Начало Сближение с Православием

Автор: Михаил Глебов, июль 2005

Из сказанного выше легко понять, отчего я сегодня так радуюсь, что родился и вырос в неверующей (т.е. нецерковной) семье, и, с другой стороны, почему Господь, ведая о моем религиозном будущем, не направил меня с детских лет ни к каким наставникам и учителям. Ибо эти источники религиозных знаний по нынешнему положению дел находятся в удручающей степени загрязнения. От них ребенок может научиться читать непонятные молитвы, креститься и ставить свечки, но едва ли услышит наставления, реально применимые к жизни. И если он растет человеком мыслящим, как рос я, на определенном – весьма раннем! – этапе весь этот сор неизбежно подвергнется уничтожающей критике, а вместе с сором, скорее всего, будет отвергнута и суть религии.
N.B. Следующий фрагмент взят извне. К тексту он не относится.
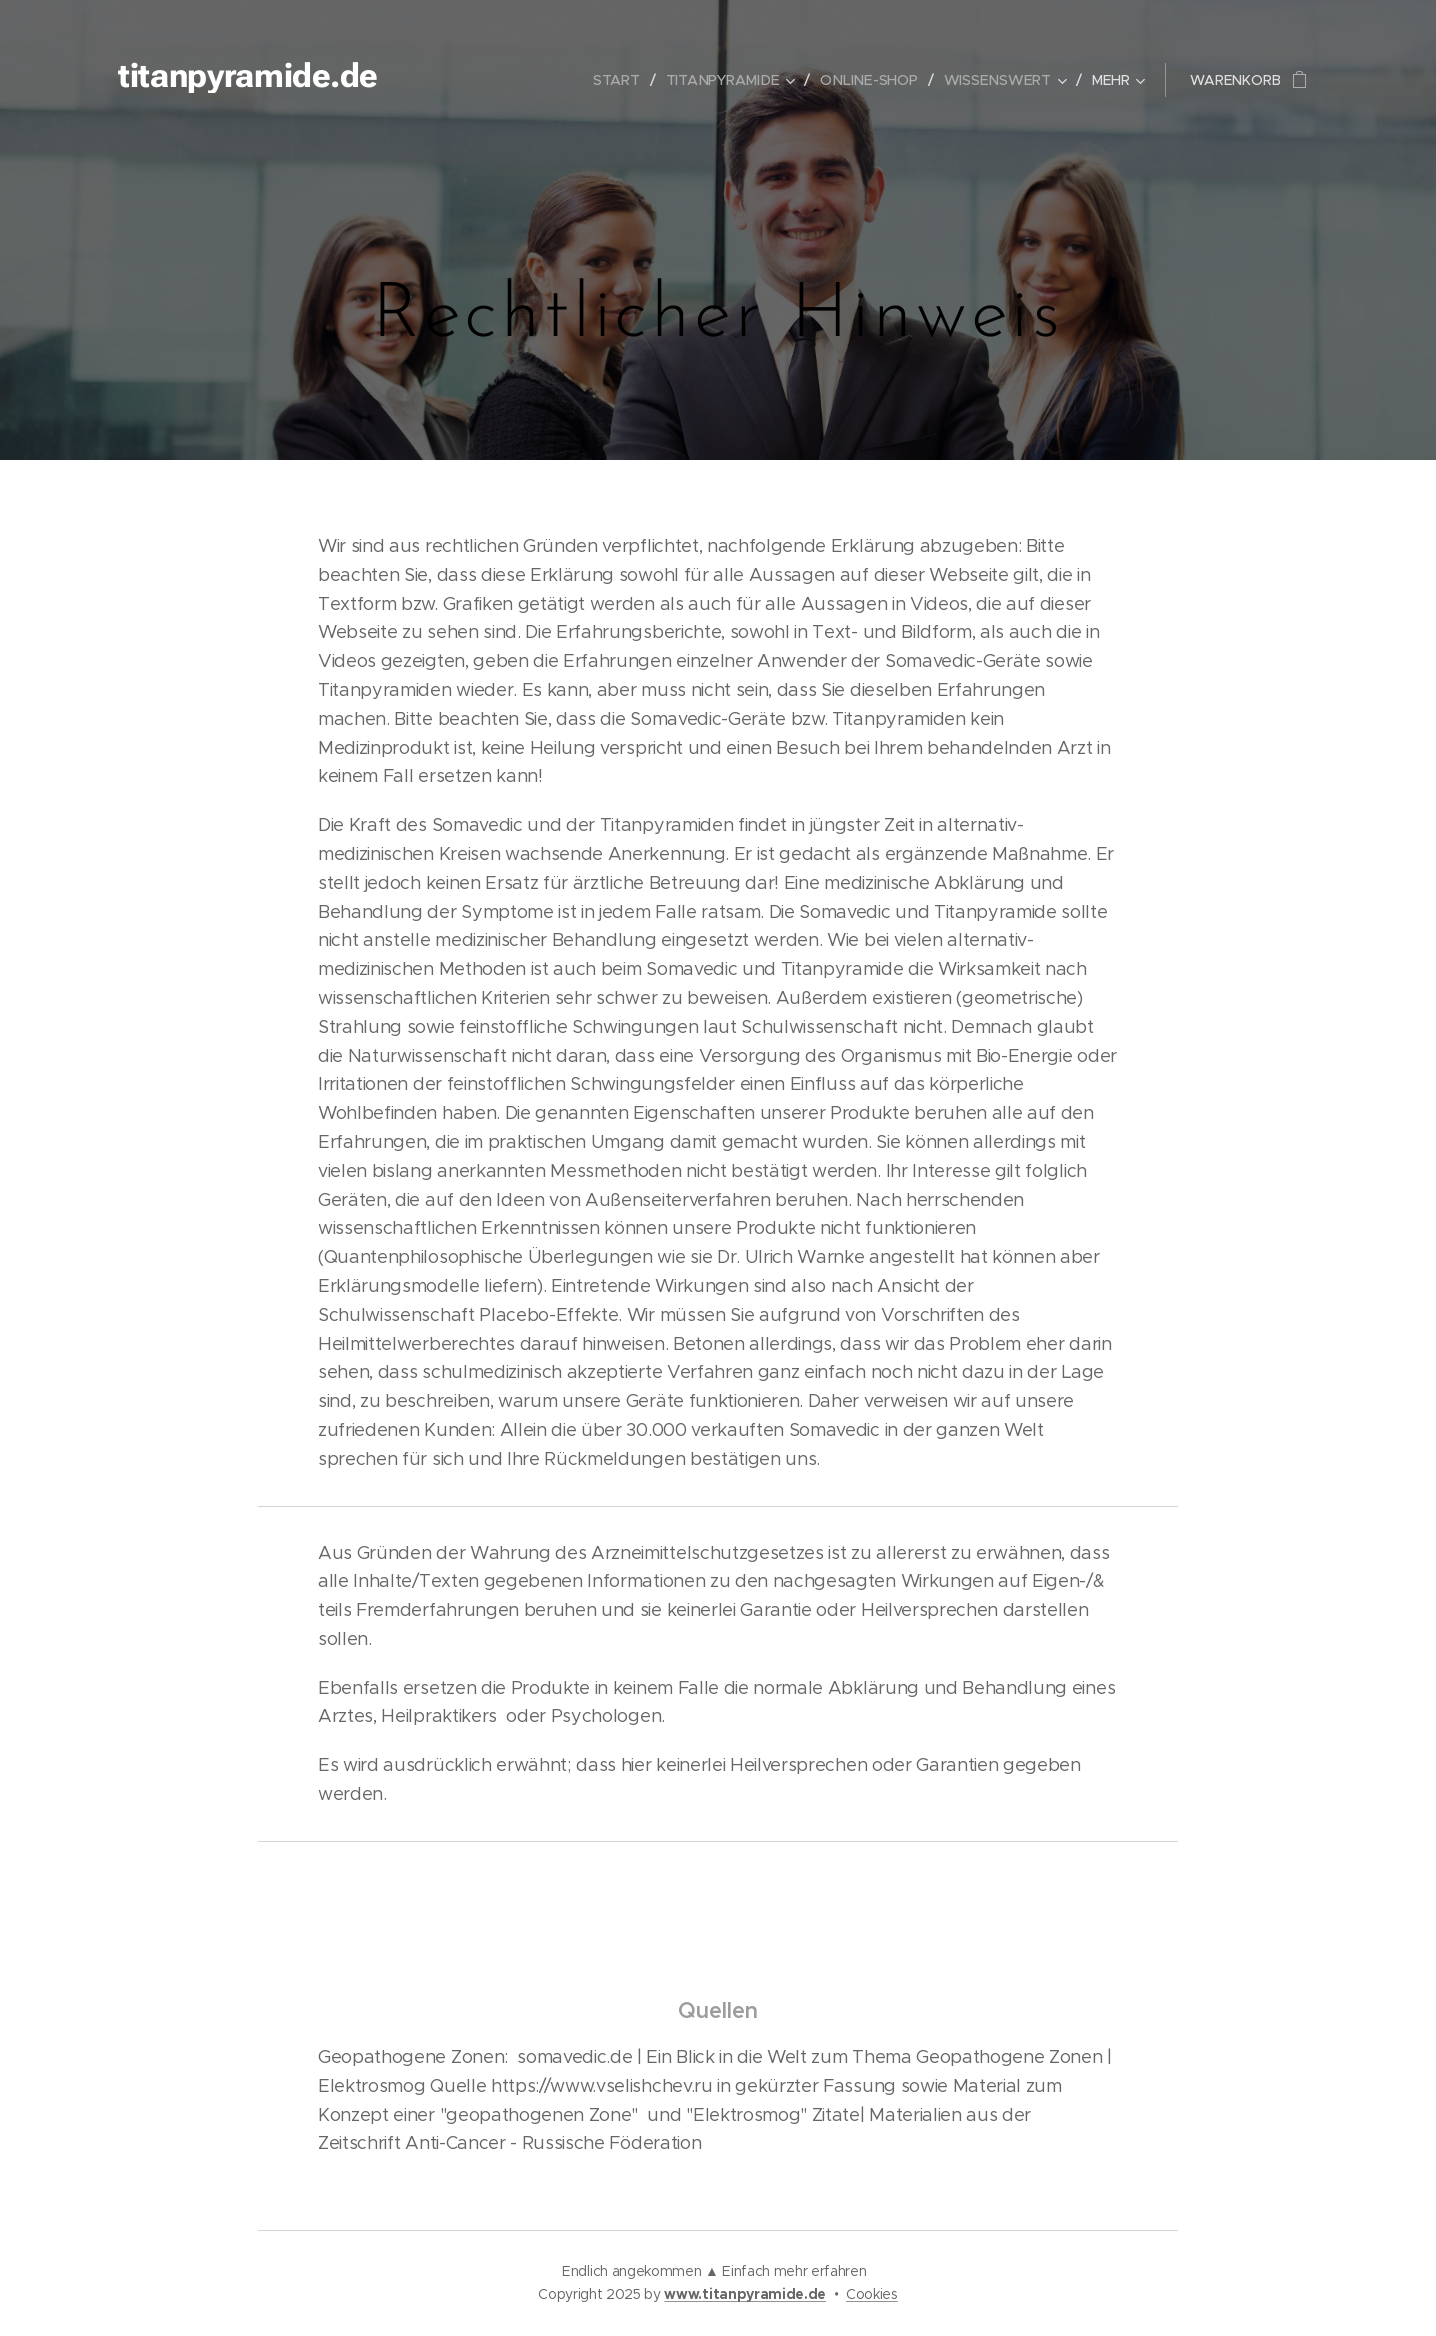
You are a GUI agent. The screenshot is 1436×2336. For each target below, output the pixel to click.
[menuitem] (624, 80)
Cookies (872, 2294)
Ибо чем глубже человек мыслит и (при этом) чем решительнее сторонится житейского зла, тем в большем просветлении находится его рассудок, который, словно прожектором, выявляет в церковном учении одну ложь за другой, и когда их накапливается много, происходит логичный бунт против всей религии в целом.

Давайте же оценим премудрость Божию, благодаря которой я, с одной стороны, с малолетства смутно верил в наличие потусторонних сил и все больше убеждался в их реальности, а с другой – накрепко удерживался обстоятельствами от преждевременного обращения к религии. Первоначальным орудием такого удержания выступил отец, который настрого запретил бабушке и особенно "церковной" тетке Ольге разговаривать со мною на эти темы. Если же мать на словах защищала веру в Бога и по праздникам даже заходила в храм поставить свечки, самый ее подход был до такой степени несерьезным (на манер сентиментальной дамы, собирающей букетик полевых цветов), что я смотрел на ее поступки, как на милую женскую прихоть. Затем знамя атеизма подхватила школа с ее твердокаменным материализмом и до такой степени заглушила самую мысль о возможности Бытия Божьего, что религия окончательно перешла в разряд "отживших суеверий".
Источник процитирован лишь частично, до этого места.